*Task item*: Copy out, word for word, the lines from the start of the data below through the line containing "Task: Open the Jira hierarchy dropdown", and no others.

*Data to examine*:
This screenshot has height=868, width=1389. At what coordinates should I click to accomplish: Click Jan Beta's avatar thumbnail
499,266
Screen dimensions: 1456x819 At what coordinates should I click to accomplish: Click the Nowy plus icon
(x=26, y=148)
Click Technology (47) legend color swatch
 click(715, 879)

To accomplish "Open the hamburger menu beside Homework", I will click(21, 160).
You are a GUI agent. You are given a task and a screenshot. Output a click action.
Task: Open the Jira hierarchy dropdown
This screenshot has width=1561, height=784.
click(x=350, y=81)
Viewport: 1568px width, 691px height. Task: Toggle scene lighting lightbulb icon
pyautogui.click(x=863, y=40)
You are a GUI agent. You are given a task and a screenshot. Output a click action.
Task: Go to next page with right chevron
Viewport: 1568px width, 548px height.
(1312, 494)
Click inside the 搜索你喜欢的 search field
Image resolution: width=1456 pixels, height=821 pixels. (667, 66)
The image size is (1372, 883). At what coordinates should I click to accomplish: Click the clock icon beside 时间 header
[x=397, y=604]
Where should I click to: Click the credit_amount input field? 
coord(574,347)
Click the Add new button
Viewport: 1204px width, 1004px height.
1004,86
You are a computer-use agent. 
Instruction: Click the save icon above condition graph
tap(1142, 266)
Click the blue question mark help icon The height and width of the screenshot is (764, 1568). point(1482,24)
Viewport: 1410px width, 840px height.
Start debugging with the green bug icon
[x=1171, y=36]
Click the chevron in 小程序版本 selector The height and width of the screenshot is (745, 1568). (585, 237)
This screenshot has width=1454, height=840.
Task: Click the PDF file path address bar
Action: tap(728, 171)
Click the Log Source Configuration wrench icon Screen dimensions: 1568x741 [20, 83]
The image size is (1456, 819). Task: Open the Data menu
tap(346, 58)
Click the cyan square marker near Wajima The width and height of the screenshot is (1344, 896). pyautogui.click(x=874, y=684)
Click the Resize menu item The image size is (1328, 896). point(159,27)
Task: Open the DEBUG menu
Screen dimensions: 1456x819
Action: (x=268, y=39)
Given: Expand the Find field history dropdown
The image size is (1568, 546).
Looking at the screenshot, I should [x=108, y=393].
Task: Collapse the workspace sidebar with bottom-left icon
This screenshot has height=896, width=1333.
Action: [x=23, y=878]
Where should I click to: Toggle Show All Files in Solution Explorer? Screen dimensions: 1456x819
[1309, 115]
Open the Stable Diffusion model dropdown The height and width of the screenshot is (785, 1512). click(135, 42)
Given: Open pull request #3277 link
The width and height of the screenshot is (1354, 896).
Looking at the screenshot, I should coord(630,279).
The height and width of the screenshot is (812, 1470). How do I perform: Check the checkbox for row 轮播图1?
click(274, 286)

*Completed exercise*:
This screenshot has height=868, width=1389. At what coordinates should I click to accomplish: Click Jan Beta's avatar thumbnail
499,266
Screen dimensions: 1456x819 At what coordinates should I click to accomplish: Click the Nowy plus icon
(x=26, y=148)
Click Technology (47) legend color swatch
 click(715, 879)

To accomplish "Open the hamburger menu beside Homework", I will click(21, 160).
You are a GUI agent. You are given a task and a screenshot. Output a click action.
Task: Open the Jira hierarchy dropdown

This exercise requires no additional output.